The problem with asking people about the intensity (How painful? How much anxiety? How optimistic? etc.) of a past experience is that intensity is not very well represented in memory. Therefore, when asked about intensity, people must use various mental tricks to reconstruct an answer. The problem is that these reconstructions of past experience bear little resemblance to the past experience as it was experienced.
In a frequently cited study, Redelmeier and Kahneman (1996) asked patients undergoing either colonoscopy or lithotripsy to rate their pain every 60 sec by moving a marker on a computer screen to indicate pain intensity. Then while recovering, within one hour of their procedure, patients were asked to assess their "total amount of pain experienced". Attending physicians were also asked to judge the overall pain experience of each patient. The researchers found that patients' retrospective reports of overall pain experienced were strongly correlated with both peak pain (.64) and end pain (.44) during the final 3 mins of the procedure. They also found that longer procedures were not predictive of recalling greater amount of pain. Even though a longer procedure subjects people to more pain overall, people don't seem to take account of the entire experience in their retrospective reports. Instead, people tend to recall only how bad it got (peak), and how it ended (end).

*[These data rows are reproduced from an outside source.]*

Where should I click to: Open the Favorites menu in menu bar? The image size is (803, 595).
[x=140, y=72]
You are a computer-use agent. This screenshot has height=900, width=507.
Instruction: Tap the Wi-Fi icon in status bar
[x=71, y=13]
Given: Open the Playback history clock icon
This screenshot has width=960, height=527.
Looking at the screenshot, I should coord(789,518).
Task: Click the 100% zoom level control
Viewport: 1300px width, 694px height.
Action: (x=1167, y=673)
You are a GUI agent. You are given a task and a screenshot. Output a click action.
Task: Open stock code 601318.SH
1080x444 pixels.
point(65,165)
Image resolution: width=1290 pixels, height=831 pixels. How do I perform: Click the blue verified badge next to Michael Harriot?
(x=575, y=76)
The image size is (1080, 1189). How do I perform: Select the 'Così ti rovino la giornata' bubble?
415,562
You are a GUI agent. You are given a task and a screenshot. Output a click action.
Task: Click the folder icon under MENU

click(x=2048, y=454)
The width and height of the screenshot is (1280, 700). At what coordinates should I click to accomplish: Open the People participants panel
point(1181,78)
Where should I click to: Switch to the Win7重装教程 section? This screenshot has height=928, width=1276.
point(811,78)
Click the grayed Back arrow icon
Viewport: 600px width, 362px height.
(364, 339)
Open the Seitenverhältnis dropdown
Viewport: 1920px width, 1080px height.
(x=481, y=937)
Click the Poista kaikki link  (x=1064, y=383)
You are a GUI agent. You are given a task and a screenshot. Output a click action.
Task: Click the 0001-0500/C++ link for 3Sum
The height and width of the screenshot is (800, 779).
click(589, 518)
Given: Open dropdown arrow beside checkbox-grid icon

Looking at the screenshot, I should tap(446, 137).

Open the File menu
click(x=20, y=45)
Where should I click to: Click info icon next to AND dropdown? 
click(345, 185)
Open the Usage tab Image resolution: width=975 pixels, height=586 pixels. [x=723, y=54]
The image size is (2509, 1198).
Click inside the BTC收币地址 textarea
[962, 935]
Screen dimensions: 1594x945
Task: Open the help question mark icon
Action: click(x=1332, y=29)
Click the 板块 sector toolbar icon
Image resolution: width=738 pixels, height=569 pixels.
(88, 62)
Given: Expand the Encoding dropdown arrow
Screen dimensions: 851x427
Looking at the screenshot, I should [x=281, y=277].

In addition to the peak/end heuristic, people also resort to various inference strategies. For example, asked about last week's pain, patients often try to contract an answer by noting how much pain they currently have, and then consider whether last week's pain might have been different. If so, the pain report will reflect this anomaly (Ross & Conway, 1986, Ross, 1989; Linton & Melin, 1982), otherwise the current pain will assumed to be representative of last week's pain (Eich et al, 1985) and that's what will be reported. As Schwartz (2010) put it, "... her retrospective report of pain is a function of her current pain and her naive theory about the stability of her pain over time."